Objective: Computational models play an important role in discovering hidden microbe-drug associations
because biological experiments are time-consuming and expensive. Based on chemical
structures of drugs and the KATZ measure a new computational model (HMDAKATZ) is proposed
for identifying potential Human Microbe-Drug Associations.
Methods: In HMDAKATZ, the similarity between microbes is computed using the Gaussian Interaction
Profile (GIP) kernel based on known human microbe-drug associations. The similarity
between drugs is computed based on known human microbe-drug associations and chemical structures.

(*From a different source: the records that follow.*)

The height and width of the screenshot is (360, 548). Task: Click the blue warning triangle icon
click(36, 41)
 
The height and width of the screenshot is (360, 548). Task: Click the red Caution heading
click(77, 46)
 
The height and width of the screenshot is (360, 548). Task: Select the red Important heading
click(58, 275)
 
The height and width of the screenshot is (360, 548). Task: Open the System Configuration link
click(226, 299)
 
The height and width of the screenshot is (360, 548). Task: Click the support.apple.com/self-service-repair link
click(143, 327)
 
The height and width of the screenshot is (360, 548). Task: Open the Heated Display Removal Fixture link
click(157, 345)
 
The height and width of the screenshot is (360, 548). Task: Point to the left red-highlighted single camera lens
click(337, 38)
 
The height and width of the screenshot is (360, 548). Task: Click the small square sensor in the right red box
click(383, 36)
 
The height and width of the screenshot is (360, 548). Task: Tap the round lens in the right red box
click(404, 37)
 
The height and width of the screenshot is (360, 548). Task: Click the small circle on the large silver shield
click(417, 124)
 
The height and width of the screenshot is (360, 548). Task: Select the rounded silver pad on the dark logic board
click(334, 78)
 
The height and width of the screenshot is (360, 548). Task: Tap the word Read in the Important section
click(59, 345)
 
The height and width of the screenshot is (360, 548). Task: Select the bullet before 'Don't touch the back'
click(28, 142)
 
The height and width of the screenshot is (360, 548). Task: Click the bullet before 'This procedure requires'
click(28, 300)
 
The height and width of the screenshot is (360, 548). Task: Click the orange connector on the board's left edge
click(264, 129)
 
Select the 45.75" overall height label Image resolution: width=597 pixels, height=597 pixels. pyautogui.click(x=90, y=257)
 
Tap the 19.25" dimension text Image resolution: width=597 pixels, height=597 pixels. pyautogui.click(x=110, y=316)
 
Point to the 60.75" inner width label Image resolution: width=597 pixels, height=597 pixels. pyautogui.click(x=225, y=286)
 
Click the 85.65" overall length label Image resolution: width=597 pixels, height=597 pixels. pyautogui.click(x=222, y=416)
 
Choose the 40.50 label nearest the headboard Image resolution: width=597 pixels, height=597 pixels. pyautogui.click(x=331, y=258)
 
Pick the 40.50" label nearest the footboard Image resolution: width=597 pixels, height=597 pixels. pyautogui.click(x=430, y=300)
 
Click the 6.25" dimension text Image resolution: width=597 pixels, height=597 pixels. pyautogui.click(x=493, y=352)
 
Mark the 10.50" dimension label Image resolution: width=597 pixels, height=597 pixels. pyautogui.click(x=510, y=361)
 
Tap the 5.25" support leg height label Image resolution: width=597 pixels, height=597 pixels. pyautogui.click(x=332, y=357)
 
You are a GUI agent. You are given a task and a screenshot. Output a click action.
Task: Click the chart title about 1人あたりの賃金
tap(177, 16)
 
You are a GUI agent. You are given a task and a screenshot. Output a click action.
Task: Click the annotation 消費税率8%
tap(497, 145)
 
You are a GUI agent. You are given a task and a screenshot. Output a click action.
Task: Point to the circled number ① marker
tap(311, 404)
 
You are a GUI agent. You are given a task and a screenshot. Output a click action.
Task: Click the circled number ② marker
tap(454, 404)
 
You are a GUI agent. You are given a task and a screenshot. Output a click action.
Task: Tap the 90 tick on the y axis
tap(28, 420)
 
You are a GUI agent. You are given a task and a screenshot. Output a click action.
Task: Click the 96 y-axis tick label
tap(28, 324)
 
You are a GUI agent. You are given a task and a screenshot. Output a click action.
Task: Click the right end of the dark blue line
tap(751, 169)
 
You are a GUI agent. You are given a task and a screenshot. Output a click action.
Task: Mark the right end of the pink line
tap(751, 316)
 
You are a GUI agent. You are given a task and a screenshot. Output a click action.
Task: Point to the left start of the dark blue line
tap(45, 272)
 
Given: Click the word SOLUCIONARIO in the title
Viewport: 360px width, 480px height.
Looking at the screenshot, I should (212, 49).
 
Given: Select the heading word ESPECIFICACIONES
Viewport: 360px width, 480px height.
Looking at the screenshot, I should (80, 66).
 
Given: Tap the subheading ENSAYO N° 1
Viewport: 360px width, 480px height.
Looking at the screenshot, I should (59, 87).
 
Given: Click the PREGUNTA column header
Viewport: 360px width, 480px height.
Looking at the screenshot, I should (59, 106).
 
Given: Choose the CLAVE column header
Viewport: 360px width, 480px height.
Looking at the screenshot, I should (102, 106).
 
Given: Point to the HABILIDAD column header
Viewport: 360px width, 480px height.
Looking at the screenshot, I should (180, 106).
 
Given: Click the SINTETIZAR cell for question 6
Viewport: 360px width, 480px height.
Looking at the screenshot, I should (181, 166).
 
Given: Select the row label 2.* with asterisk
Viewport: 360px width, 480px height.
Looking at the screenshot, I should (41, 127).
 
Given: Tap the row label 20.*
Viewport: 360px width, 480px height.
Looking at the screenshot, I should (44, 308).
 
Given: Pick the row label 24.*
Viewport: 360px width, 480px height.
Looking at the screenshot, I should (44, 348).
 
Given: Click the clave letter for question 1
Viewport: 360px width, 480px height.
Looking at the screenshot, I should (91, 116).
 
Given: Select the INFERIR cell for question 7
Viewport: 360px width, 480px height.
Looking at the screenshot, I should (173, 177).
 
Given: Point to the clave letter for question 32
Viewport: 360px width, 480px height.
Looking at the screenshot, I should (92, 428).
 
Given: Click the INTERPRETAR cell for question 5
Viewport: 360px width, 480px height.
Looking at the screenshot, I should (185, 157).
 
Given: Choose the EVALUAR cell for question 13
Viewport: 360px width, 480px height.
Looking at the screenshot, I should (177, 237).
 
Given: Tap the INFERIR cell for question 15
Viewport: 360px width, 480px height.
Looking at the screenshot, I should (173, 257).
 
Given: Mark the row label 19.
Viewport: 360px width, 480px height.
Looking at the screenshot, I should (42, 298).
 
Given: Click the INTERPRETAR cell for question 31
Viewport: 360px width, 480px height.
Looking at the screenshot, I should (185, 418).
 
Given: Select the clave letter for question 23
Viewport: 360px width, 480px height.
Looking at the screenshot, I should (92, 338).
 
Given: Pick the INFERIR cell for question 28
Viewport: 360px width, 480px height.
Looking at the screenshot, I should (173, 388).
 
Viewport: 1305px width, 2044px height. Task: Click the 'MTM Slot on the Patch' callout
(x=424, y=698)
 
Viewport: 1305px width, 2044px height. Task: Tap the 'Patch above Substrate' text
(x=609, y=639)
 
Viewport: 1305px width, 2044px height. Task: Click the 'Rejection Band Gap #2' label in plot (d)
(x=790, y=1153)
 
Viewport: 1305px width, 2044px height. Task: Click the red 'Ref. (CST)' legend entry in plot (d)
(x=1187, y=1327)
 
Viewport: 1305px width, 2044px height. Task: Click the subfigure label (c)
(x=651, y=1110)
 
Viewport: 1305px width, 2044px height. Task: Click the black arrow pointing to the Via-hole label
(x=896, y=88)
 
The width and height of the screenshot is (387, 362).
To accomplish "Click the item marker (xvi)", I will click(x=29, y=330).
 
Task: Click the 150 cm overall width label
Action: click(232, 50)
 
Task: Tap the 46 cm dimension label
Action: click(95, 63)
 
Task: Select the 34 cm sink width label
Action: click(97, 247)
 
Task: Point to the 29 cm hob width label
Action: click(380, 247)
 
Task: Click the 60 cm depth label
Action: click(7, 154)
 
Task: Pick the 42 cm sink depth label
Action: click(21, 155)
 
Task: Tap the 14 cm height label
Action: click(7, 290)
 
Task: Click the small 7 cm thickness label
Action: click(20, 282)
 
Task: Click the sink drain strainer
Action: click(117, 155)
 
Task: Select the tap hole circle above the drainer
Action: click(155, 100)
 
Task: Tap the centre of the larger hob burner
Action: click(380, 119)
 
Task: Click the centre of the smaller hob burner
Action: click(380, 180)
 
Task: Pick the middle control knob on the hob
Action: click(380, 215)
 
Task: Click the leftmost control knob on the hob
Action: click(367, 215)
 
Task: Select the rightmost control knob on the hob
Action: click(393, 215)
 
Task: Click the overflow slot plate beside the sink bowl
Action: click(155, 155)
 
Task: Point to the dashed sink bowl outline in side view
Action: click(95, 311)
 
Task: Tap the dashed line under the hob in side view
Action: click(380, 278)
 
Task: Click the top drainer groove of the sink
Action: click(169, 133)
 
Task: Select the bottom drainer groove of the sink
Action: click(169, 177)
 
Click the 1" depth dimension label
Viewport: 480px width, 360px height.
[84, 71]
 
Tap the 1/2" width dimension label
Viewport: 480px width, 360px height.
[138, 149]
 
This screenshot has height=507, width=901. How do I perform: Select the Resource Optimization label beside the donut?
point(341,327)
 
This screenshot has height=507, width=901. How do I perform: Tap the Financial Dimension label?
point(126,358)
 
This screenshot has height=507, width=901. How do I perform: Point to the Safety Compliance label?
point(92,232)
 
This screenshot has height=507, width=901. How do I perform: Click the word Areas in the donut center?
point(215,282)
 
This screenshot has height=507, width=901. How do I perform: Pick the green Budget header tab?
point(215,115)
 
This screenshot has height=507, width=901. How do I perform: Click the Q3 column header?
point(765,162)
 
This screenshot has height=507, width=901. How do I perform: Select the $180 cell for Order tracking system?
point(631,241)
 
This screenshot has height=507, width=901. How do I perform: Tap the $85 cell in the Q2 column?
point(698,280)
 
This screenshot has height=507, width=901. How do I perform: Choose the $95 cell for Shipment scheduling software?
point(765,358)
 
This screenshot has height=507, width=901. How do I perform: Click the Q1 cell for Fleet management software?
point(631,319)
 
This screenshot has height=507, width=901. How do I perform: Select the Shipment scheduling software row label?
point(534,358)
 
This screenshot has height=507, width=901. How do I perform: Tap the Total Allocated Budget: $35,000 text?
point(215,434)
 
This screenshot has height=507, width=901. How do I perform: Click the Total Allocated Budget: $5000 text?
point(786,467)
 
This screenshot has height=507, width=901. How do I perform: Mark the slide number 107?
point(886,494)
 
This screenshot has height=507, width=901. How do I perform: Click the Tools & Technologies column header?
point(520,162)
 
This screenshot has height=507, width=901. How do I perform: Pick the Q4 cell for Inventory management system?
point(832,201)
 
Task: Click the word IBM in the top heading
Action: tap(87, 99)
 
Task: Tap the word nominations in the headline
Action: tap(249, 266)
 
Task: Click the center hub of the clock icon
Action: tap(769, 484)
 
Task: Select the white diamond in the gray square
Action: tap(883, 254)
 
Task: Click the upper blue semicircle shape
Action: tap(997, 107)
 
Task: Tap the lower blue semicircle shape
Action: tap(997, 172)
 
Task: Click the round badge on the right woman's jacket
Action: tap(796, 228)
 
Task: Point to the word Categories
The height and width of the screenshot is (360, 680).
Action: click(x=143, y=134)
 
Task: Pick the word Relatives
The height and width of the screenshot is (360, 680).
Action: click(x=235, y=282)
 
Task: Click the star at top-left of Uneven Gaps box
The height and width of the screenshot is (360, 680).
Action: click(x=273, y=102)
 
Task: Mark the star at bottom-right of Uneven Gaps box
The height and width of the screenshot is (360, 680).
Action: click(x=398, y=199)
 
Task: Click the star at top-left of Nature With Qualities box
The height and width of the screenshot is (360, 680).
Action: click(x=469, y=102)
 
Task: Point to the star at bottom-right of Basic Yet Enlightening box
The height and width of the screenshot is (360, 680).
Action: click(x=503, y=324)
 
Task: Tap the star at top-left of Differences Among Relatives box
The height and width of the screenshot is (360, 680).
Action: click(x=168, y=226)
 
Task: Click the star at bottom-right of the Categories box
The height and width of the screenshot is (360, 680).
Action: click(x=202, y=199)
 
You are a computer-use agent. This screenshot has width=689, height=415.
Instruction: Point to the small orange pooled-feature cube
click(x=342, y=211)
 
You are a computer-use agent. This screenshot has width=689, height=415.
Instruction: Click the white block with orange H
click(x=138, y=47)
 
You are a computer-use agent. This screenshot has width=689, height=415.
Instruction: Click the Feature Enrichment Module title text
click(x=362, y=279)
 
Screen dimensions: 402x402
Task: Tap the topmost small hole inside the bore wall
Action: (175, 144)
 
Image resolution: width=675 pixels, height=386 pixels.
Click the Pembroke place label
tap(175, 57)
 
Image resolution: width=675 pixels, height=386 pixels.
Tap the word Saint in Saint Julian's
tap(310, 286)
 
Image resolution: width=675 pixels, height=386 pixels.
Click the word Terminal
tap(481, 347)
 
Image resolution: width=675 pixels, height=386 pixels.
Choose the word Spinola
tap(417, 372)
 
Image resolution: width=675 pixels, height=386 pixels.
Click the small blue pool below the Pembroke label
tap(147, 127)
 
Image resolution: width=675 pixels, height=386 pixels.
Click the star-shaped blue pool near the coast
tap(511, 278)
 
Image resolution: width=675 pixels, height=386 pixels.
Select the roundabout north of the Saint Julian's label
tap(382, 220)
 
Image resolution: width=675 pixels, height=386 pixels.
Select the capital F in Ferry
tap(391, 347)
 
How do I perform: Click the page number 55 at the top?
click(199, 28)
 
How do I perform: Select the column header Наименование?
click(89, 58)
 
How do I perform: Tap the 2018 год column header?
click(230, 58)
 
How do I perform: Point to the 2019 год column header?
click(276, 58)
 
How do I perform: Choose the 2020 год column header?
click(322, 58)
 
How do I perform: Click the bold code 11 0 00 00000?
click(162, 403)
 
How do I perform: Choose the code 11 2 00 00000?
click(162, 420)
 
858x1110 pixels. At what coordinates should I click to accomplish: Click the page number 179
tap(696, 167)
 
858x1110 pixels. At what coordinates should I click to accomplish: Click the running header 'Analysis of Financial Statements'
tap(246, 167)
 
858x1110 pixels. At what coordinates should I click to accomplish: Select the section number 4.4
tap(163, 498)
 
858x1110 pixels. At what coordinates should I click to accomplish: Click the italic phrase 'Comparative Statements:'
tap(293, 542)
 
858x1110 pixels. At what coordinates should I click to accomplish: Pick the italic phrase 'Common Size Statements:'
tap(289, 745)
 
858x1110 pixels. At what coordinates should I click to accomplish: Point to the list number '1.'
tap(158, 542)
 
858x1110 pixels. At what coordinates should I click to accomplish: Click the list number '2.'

Then, a microbe-drug heterogeneous network is constructed by integrating the microbemicrobe
network, the drug-drug network, and a known microbe-drug association network. Finally,
we apply KATZ to identify potential associations between microbes and drugs.
Results: The experimental results showed that HMDAKATZ achieved area under the curve
(AUC) values of 0.9010±0.0020, 0.9066±0.0015, and 0.9116 in 5-fold cross-validation (5-fold
CV), 10-fold cross-validation (10-fold CV), and leave one out cross-validation (LOOCV), respectively,
which outperformed four other computational models(SNMF,RLS,HGBI, and NBI).
Conclusion: HMDAKATZ obtained better prediction performance than four other methods in 5-
fold CV, 10-fold CV, and LOOCV. Furthermore, three case studies also illustrated that HMDAKATZ
is an effective way to discover hidden microbe-drug associations.